Lit and Roasted Cauliflower

Roasting cauliflower is easy. You hack the head into florettes, toss them into a big bowl, pour on a few tablespoons of olive oil, add some salt and pepper and then toss with your hands. Spread the oiled florettes on a baking sheet, and roast for 25 minutes at 375 degrees. It's forgiving, this recipe. Leave it in the oven a little bit longer and it's no big deal. I like them a little more browned anyway.

Made a whole white meal, just trying to use up what was in the fridge. Beige plates of Swedish meatballs, roasted cauliflower, and scallops and then we all sat at the table eating in a kind of bland-induced trance. I am stuck here, in white.

Mary Karr is the opposite of white. She is shiny black, obsidian dark, with a jagged tear of scarlet that stays in your brain after you've turned off the light.
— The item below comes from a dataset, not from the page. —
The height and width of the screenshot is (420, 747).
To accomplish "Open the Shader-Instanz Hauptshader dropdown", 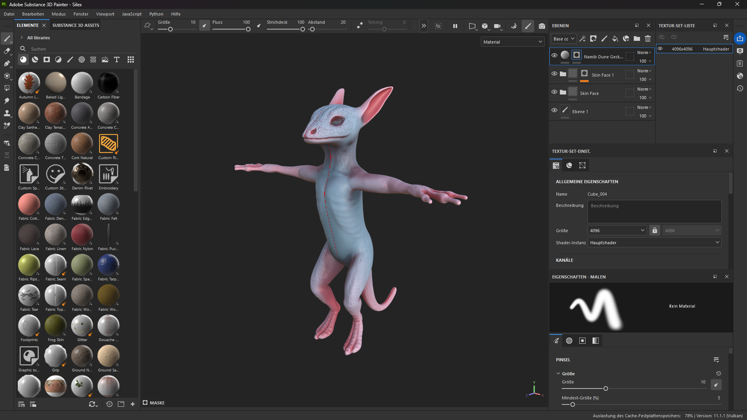I will point(654,243).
I go back and forth between loving Mary Karr and really resenting her.

I wonder why so many of us move forward in white, afraid to leave the path, doing everything we can to cover what shames us, while Mary Karr steps into the dark, writes about the dark, travels through it. "Nice" enters into it. ("Nice" is tangled up with "insidious" and "strangling.") Swedish meatballs on a beige platter -- how did I end up here?

Poetry makes me love Mary Karr. The fact that she is unsure about poetry's validity until she teaches poetry to a group of mentally challenged women. Somehow their ability to hone in on what is moving lifts Mary Karr above her uncertainty and lifts me above the whiteness. This is a poem by one of the mentally challenged women in Mary's class, Katie:

MONKEY FACE
Far away St. Paul
People like robots
Wash their tables
Scrub the floor
Bored things
Washrags on the window
Put it away now
Look at your leg
Tie your shoe. Look
At yourself. A monkey.

I read this and think that maybe poetry is not about intellect. Not about being adept with words or good in school or nice to your mother. I'm thinking about the purpose of poetry. Mary Karr writes about a teacher she had early on, Etheridge Knight. He told Mary to picture a woman climbing five flights of stairs in a Harlem apartment building in the summer heat, then having to go back down with armloads of garbage. "If you're standing on the corner of 116th Street, poeticizing," Etheridge told Mary, "what could you possibly say to help her climb back up."

So I'm thinking about what I could say to help her climb back up. Those words sure as hell wouldn't be found in a cookbook. They would come from leaving the path, from leaving behind "should," from sitting in the dark and letting the words come to you.